Data Source Configuration

This section discusses operations you can perform on data source objects or fields, such as anonymization and creating custom recognizers.

To Ingest data with an Aisera application:

Select Settings > Data Sources command to navigate to the Data Source Details page.
Choose an application that is integrated with the data source that you want to ingest, or click + New Data Source (that includes documents with the newly-supported file types) and associate it with an existing Aisera application.
Select the arrow/triangle in the upper-right section of the Data Source Details page to start the data ingestion job.

The Data Source Details window displays the metrics for the data as it is ingested. You will see the functions that you selected while creating the data source (User Learning in this example) and details of all the integration runs.

The Data Ingestion function supports .txt, .html, .md, .pdf, and .ppt file types.

Then, when you create your application/bot, you can choose this Data Source from the list of available sources, after you select + Add Data Source on your application's Detail (summary) page. For a detailed diagram, see Integrations and Data Sources.

Auto-Commit Setting Runs Index Jobs

You can schedule data source ingestion updates to your tenant. If the auto-commit flag is set to true in your Data Source Configuration, then the content is automatically approved and ingested.

In releases prior to 5/7/2025, the ingested data was not used in Knowledge Base Article responses until you ran the Neural search and RAG indexing jobs after the data ingestion.

After 5/7/2025, when the data source is updated, the Aisera Gen AI platform determines all applications/bots using this data source and automatically triggers search indexing jobs for those applications/bots.
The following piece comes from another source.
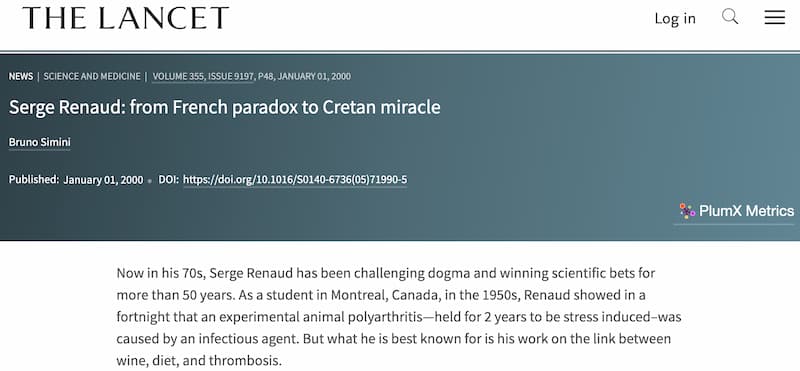The height and width of the screenshot is (371, 800).
Task: Click the paragraph beginning "Now in his 70s"
Action: 399,317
After the jobs are completed, the content is published and appears in live results.

Set Recurring Knowledge Generation Jobs

You can now set a schedule for recurring Knowledge Generations Jobs.

Previously, you could set the knowledge generation job to run when the number of tickets reaches a specified threshold (because more tickets create more accurate knowledge generation).
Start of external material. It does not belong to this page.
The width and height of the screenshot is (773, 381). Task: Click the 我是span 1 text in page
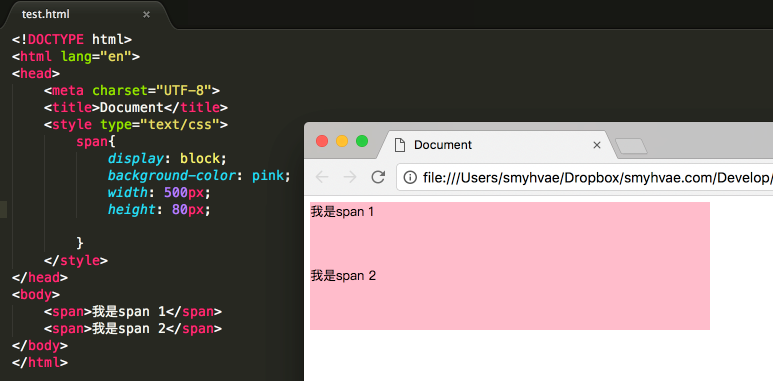coord(342,212)
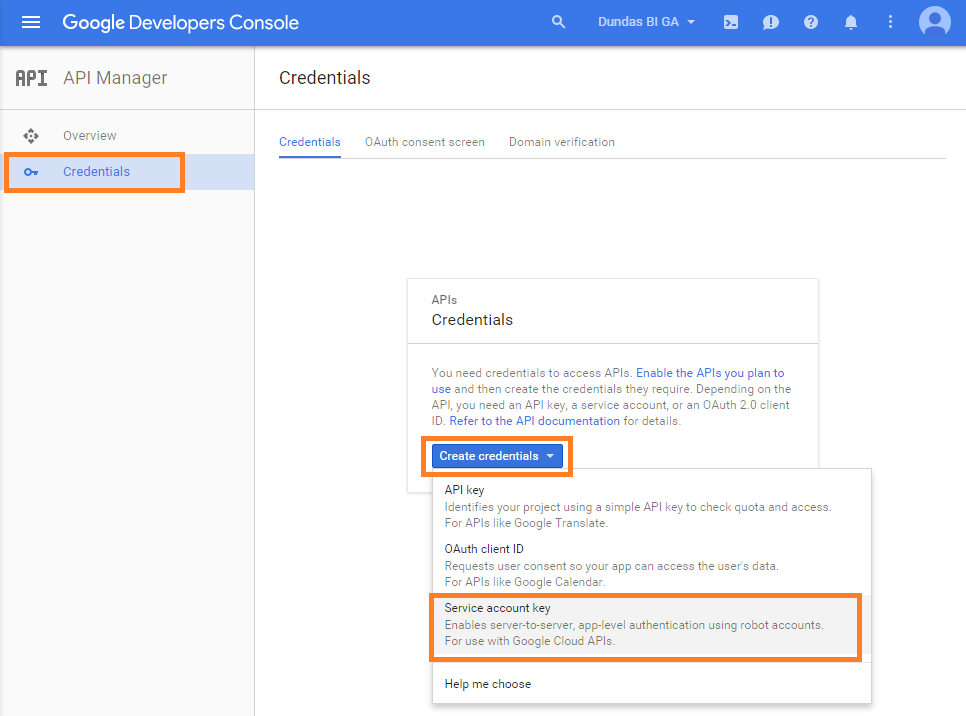
Task: Open Refer to the API documentation link
Action: (534, 421)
Now you can set a recurring schedule to ignore the threshold and run the knowledge generation job periodically (regardless of the number of tickets in your system). This allows you to review the results at specific times, instead of at random intervals.

To set the Recurring Schedule:

Navigate to Settings > Content Generation > Knowledge Generation.
Choose the Actions button in the upper-right corner of the Knowledge Generation window.
Select Set Recurring Schedule.

Pick Monthly, Bi-Monthly, or Quarterly as the recurring values.
Choose a Start Date from the Calendar option.
Set the Ticket Threshold option to Yes or No.
Set the Conditions, Field Assignments, and Pre-Generation Configuration.
Click the OK button.

Setting a Custom Recurring Schedule with UNIX Cron Syntax

A cron expression is a string used to define a schedule for running tasks at specific times or intervals. It is commonly used in Unix-based systems for scheduling repetitive tasks. A typical cron expression consists of five fields (or six, if seconds are included), each representing a different unit of time:

Minute (0 - 59)
Hour (0 - 23)
Day of the month (1 - 31)
Month (1 - 12)
Day of the week (0 - 7, where both 0 and 7 represent Sunday)

For example, the cron expression 0 3 * * 2,4 is used to schedule a task to run at 03:00 AM on Tuesdays and Thursdays 1.

Cron expressions can be complex, especially when specifying multiple schedules or excluding specific dates.

To set a cron expression for a Data Ingestion Schedule:

Navigate to Settings > Data Source.
Open an existing data source.
Choose the pencil icon in the upper-right corner to edit the data source.
Make sure you're in the Configuration tab of the Edit Data Source window.

Select Custom from the pull-down list of items for the Schedule field.
Using UNIX Cron Job syntax, as described above, set the schedule to the exact days and times you want the job to run. The screenshot example matches the Cron Job explanation example.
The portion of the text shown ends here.